Word and item position data
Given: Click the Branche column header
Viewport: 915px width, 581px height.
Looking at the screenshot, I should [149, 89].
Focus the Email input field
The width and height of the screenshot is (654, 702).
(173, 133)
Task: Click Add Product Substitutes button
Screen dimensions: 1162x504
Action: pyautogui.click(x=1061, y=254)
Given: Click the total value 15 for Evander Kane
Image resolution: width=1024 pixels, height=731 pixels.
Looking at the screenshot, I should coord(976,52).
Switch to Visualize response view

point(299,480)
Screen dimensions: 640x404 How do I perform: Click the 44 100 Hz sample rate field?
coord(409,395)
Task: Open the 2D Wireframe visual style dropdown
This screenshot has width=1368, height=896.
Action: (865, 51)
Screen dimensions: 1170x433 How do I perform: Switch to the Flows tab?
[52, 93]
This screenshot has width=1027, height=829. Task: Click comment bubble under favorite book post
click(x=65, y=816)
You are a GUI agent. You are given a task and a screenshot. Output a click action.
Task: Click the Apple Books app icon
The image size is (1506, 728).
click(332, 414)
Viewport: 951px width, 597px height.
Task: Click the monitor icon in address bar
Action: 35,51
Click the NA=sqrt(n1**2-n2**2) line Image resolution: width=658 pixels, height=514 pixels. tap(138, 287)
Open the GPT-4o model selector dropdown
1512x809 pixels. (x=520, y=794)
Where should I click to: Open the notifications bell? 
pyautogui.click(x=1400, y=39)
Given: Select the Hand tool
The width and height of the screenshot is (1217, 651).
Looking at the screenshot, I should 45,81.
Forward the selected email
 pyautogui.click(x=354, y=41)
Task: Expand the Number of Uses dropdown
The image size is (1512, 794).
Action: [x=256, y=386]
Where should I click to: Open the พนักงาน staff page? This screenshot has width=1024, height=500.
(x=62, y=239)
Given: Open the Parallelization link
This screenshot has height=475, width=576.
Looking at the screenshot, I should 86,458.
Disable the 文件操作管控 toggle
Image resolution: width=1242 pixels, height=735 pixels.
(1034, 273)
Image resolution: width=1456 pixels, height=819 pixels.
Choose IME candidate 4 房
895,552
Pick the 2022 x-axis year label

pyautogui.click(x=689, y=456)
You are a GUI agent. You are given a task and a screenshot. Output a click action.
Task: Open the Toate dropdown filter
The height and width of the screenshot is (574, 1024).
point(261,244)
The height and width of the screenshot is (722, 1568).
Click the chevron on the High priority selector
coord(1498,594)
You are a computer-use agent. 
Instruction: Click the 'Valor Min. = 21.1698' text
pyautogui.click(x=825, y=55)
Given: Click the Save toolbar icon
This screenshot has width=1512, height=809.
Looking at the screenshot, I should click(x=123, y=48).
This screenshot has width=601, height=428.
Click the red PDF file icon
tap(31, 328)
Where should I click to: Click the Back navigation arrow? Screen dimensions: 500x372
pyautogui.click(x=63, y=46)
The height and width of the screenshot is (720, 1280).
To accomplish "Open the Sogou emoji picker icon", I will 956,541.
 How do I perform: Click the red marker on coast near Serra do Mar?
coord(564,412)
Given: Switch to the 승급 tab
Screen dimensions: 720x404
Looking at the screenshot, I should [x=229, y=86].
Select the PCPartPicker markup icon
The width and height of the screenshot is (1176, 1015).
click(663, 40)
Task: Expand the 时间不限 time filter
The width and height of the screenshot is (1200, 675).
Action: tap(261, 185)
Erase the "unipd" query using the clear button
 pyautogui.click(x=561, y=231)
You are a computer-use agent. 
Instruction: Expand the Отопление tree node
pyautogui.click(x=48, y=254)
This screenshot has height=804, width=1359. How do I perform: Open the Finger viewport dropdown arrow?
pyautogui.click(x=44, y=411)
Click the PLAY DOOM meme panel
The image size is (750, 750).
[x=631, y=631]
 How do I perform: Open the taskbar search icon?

### WRITTEN REQUEST
Copy the listing word for word, from its first line through the line holding "Action: 35,51", with both of those lines included.

### RESPONSE
Given: Click the Branche column header
Viewport: 915px width, 581px height.
Looking at the screenshot, I should [149, 89].
Focus the Email input field
The width and height of the screenshot is (654, 702).
(173, 133)
Task: Click Add Product Substitutes button
Screen dimensions: 1162x504
Action: pyautogui.click(x=1061, y=254)
Given: Click the total value 15 for Evander Kane
Image resolution: width=1024 pixels, height=731 pixels.
Looking at the screenshot, I should coord(976,52).
Switch to Visualize response view

point(299,480)
Screen dimensions: 640x404 How do I perform: Click the 44 100 Hz sample rate field?
coord(409,395)
Task: Open the 2D Wireframe visual style dropdown
This screenshot has width=1368, height=896.
Action: (865, 51)
Screen dimensions: 1170x433 How do I perform: Switch to the Flows tab?
[52, 93]
This screenshot has width=1027, height=829. Task: Click comment bubble under favorite book post
click(x=65, y=816)
You are a GUI agent. You are given a task and a screenshot. Output a click action.
Task: Click the Apple Books app icon
The image size is (1506, 728).
click(332, 414)
Viewport: 951px width, 597px height.
Task: Click the monitor icon in address bar
Action: 35,51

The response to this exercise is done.